> AIM OF THE TASK:
Decide whether each statement agrees with the passage on Trump's deal-making, answering yes or no and quoting the words of the passage that settle it. (a) Trump's fee per show on The Apprentice was raised to $1m. (b) Trump filed for corporate bankruptcy six times. (c) Earlier presidents turned down a summit with Pyongyang because they judged it was not offering enough in return.

> TEXT PASSAGE:

---

A revealing essay in Politico starts, comically enough, with The Art of the Deal itself. It turns out that Trump negotiated a terrible deal for himself on that very book: the ghostwriter received an unheard-of 50% of the advance fee, 50% of all subsequent earnings and equal billing on the cover. The writer, Tony Schwartz, didn’t even have to push Trump hard. “He basically just agreed,” he recalls.
The other examples are no less arresting. After the success of the first season of The Apprentice, Trump demanded an increase in his fee per show from $50,000 to $1m. What did the magician of the deal get? An increase to $60,000. His failings are basic. Even a child negotiating a toy swap in a playground knows you must never seem too keen. If your opponent smells your desperation, they’ll make you pay. Yet in one negotiation, Trump couldn’t sit still, pacing around the room. His opponent recalled: “It was as if he had a blinking sign on his forehead that continually flashed: ‘URGENT! URGENT!’”
Whether he was buying a casino or a shuttle airline, he repeatedly paid tens of millions over the odds. The projects failed, leading to him filing for corporate bankruptcy six times. Even his one-time admirers say that whatever sharpness Trump had in the mid-80s, he lost long ago. Two weaknesses are particularly troubling ahead of the meeting in Singapore. Trump doesn’t do detail, in contrast to Kim, who is said to be fully across the technical specifics of his country’s nuclear programme. And he struggles to understand any motive besides money. Perhaps that’s no problem for a real-estate tycoon. But in politics he misses the myriad other pressures that define what is and is not possible. (It’s why he failed to put together a healthcare reform package that even his fellow Republicans could agree on.)
None of this is hypothetical. On one measure, Trump’s handling of talks with Pyongyang has already been a disaster. For he has given away one of the most valuable bargaining chips the US holds – a meeting on equal terms with an American president – and got nothing in return. This is worth stressing, especially to those crediting Trump’s aggressive tweeting with bullying Kim to the table. The North Koreans have yearned for a summit, and the legitimacy it confers, for a quarter of a century. Clinton, Bush or Obama could all have got the “win” of a summit with Kim or his father in a heartbeat. They chose not to because they decided Pyongyang was not offering enough in return. As the Korea analyst Robert E Kelly tweeted, in Trump-style capitals: “TRUMP IS GIVING STUFF AWAY, not wheeling and dealing his way into some great achievement.”
The same will be true if Trump announces a peace treaty between the North and South Korea on Tuesday, and his media amplifiers trumpet it as a historic breakthrough even if it comes without a serious concession on Kim’s part. That isn’t negotiation: it’s just giving Kim a prize. It’s not the art of the deal: it’s the art of the giveaway. (Trump did the same with recognition of Jerusalem as Israel’s capital. He gave that away, too, winning no Israeli concessions in return.)
The dangers are clear. The North Koreans will play Trump. They’ve reportedly studied The Art of the Deal, learning how to manipulate him and his ego: witness the oversized, gameshow-style envelope in which they delivered Kim’s latest letter to the president. Unwilling to listen to aides, refusing to prepare (“I don’t think I have to,” he said on Thursday. “It’s about the attitude”) and with no eye for detail, he is liable to concede something vital and not even realise he has done it.

---

> SUPPLIED DATA:
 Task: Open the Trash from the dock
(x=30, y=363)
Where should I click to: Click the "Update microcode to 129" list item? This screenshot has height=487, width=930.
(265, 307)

---

> COMPLETE OUTPUT:
(a) No: "An increase to $60,000."
(b) Yes: "leading to him filing for corporate bankruptcy six times."
(c) Yes: "They chose not to because they decided Pyongyang was not offering enough in return."